Output each entry below as it stands, leaving out every picture.

• Dataset entries:
"""

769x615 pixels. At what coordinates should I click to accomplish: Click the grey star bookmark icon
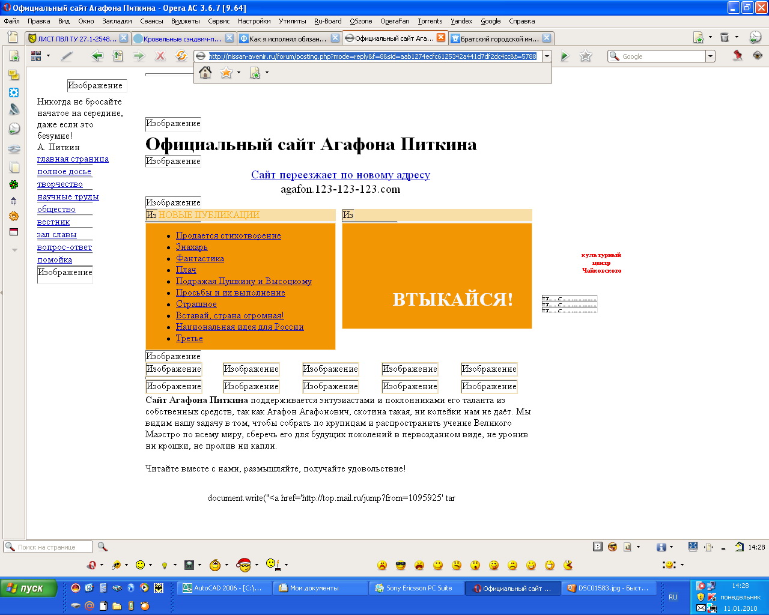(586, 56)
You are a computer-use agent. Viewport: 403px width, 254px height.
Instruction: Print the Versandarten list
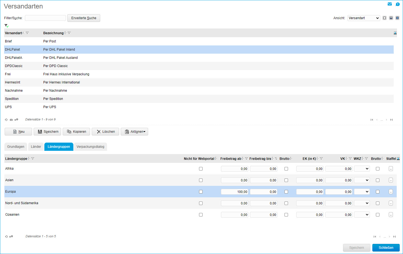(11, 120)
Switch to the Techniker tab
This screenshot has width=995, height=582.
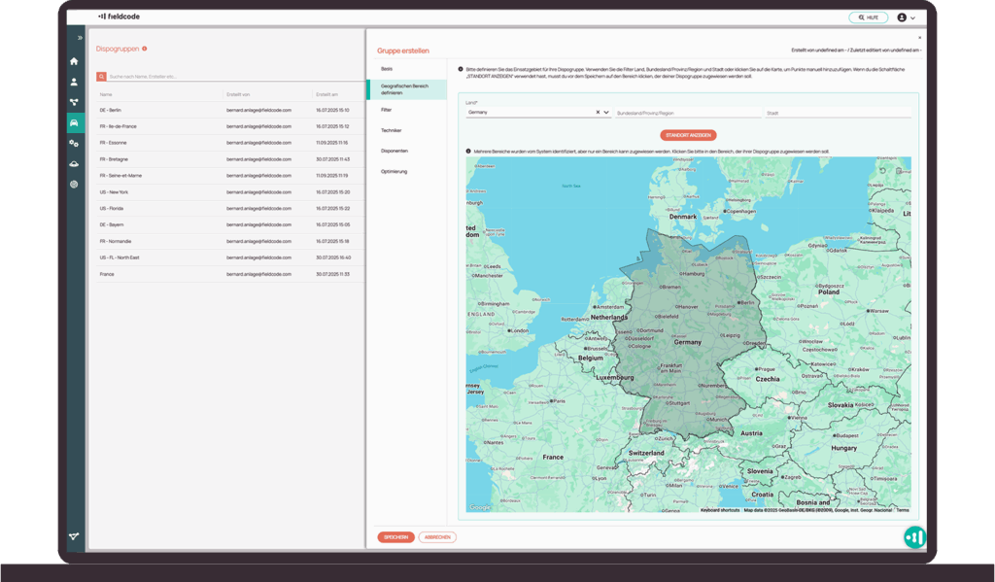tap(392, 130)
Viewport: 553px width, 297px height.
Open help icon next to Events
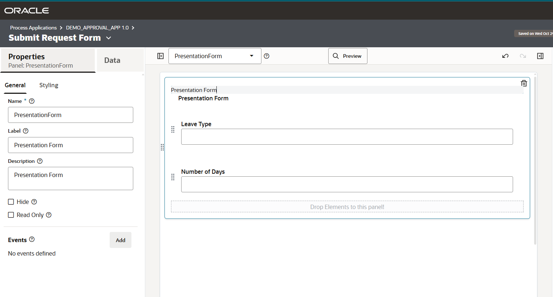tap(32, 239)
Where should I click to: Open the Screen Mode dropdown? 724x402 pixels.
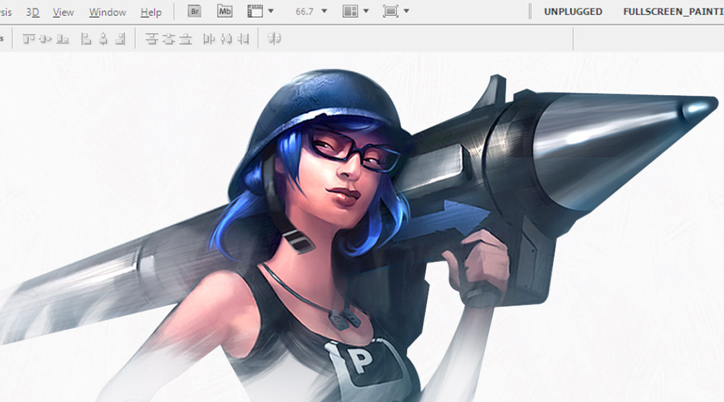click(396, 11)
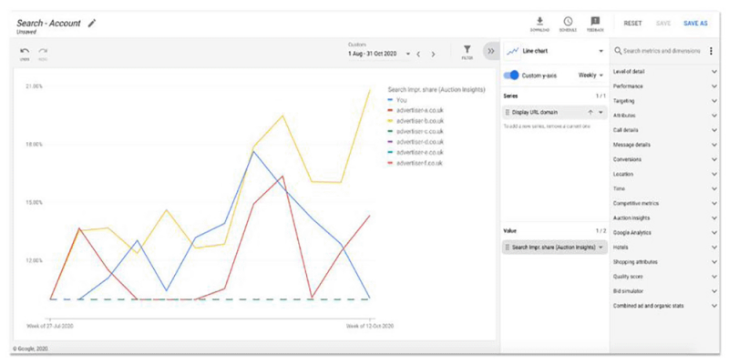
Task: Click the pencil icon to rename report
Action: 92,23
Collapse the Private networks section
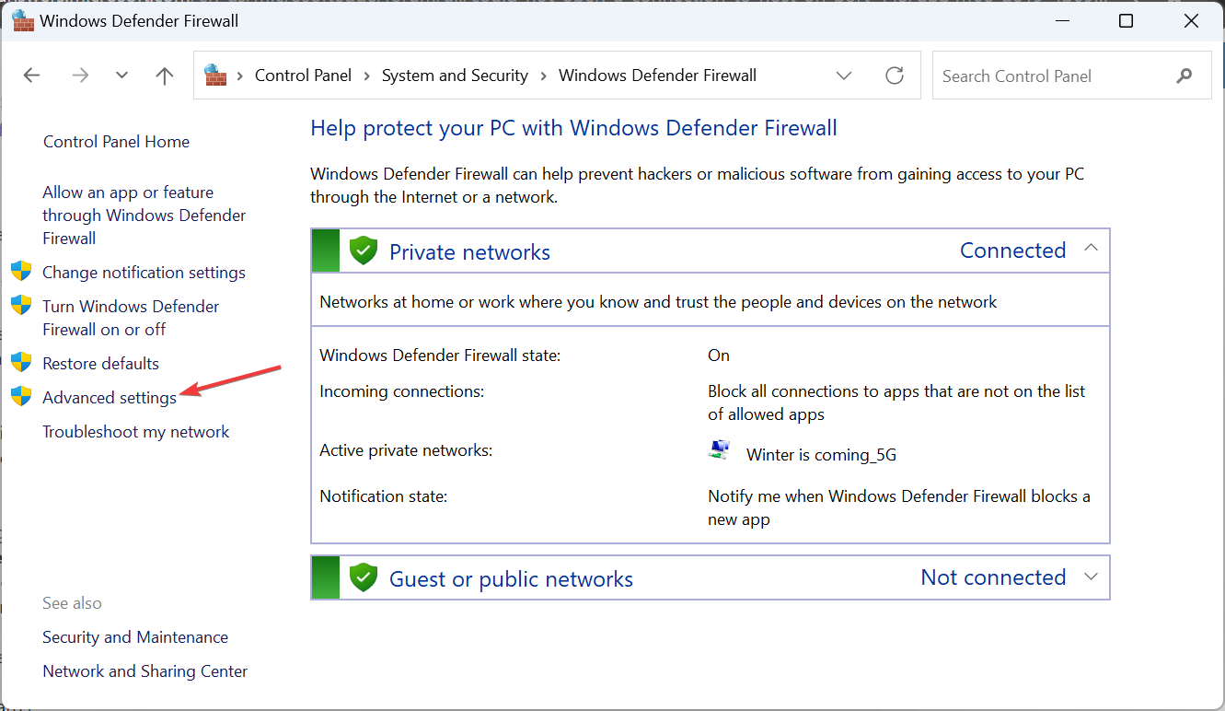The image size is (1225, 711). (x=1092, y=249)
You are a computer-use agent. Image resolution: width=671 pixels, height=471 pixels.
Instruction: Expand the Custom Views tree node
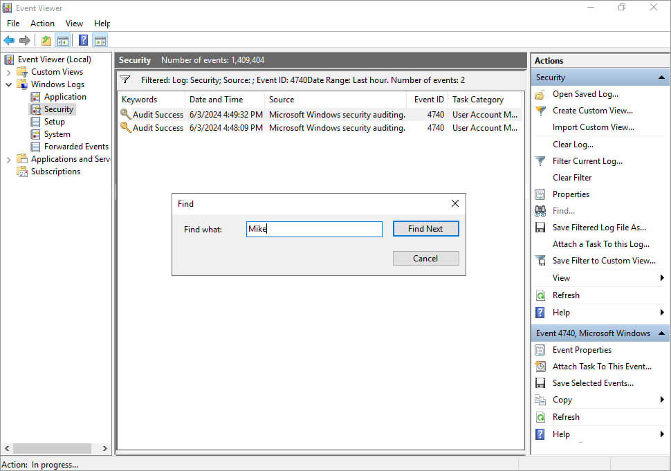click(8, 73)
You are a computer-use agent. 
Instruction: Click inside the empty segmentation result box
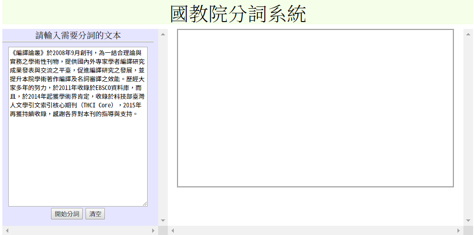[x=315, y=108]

"""

• FINISHED TASK:
769x615 pixels. At what coordinates should I click to accomplish: Click the grey star bookmark icon
(586, 56)
You are a computer-use agent. Viewport: 403px width, 254px height.
Instruction: Print the Versandarten list
(11, 120)
Switch to the Techniker tab
This screenshot has width=995, height=582.
tap(392, 130)
Viewport: 553px width, 297px height.
Open help icon next to Events
tap(32, 239)
Where should I click to: Open the Screen Mode dropdown? 724x402 pixels.
click(396, 11)
Task: Click the pencil icon to rename report
Action: 92,23
Collapse the Private networks section
The image size is (1225, 711). (x=1092, y=249)
You are a computer-use agent. Image resolution: width=671 pixels, height=471 pixels.
Instruction: Expand the Custom Views tree node
click(8, 73)
You are a computer-use agent. 
Instruction: Click inside the empty segmentation result box
[x=315, y=108]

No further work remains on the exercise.